Ни раньше, ни потом я не произносил тех слов, какие слетают в совершенно необходимые минуты у книжных героев. Я мог бы произносить эти слова, но всякий раз, когда даже очень хотелось их произнести, что-то останавливало. Всякий раз в голове вспыхивала считалочка, которая просчитывала то несоответствие, какое становилось очевидным, осязаемым, говорящим и даже кричащим, что объект любви никак не тянет на те последние слова, какие могут характеризовать лишь полноту счастья. Я в такие мгновения всегда ощущал, что, может быть, поступаю непристойно, недостаточно щедро, потому что мог бы выбросить по крайней мере в пространство те заветные слова, от произнесения которых, все менялось.
Я понимал и другое, что произнеси я эти слова, как тут же непременно возникла бы ложь, и эта ложь в один миг принесла бы ощущение ущербности.

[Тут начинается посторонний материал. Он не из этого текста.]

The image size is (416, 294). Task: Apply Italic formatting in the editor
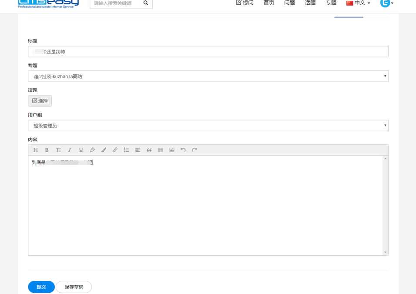(x=70, y=150)
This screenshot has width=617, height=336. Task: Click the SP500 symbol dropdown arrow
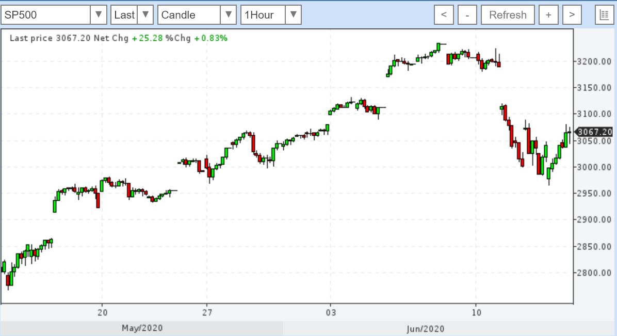[99, 15]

Иной раз я слышал беззвучный крик: «Ну что тебе стоит сказать хотя бы один разочек: «Я люблю тебя?» И я готов был сделать что угодно, как угодно доказать свою преданность; а эти слова все равно не лезли из меня. Что-то настоятельно подсказывало: «Нельзя». И, может быть, было и другое, сознание того, что скажи я вдруг эти слова, так конец всему, наступит та жуткая пустота, какая оборвет жизнь. Эти разновидности рациональной эквилибристики сами по себе были отвратительными: от них всегда оставался привкус дурных осязаний.

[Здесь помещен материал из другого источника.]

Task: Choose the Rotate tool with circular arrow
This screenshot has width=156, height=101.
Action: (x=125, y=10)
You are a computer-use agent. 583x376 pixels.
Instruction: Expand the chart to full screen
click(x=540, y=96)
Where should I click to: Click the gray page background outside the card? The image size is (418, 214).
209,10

То, что произошло со мной в автобусе, исключало всякую рациональность. Все было то. Все было безальтернативным. Безвыходным. Бесконечным. Единственным. Был сам факт осознания того, что все у меня заполнилось, все. Я был уверен, что у меня с незнакомкой еще будут встречи. Во мне вдруг появилась и полная свобода дыхания, и полная свобода самочувствия: я как-то вдруг перестал суетиться, исчезла куда-то торопливость. Не только я, но и другие заметили мою изменённость. И мама сказала: «Что с тобой?» И ученики на следующий день пристально и с любопытством, особенно девчонки, рассматривали меня, точно увидели здесь, в северном классе, необыкновенной величины тропическую бабочку, которая летает перед доской, прекрасная и самозабвенная, и в учительской сказали обо мне: «Не видите, светится человек». И я действительно будто осязал свой собственный свет. Мог сказать, какой он на ощупь. И стоило мне закрыть глаза, как явственно проступали очертания лица в розовой шали, я различал матовую белизну шеи и ее тоненькие в голубых, едва заметных прожилках пальцы, тепло ее руки, к которой я прикоснулся, ее совсем легкое тело, я это точно ощутил, когда качнуло автобус.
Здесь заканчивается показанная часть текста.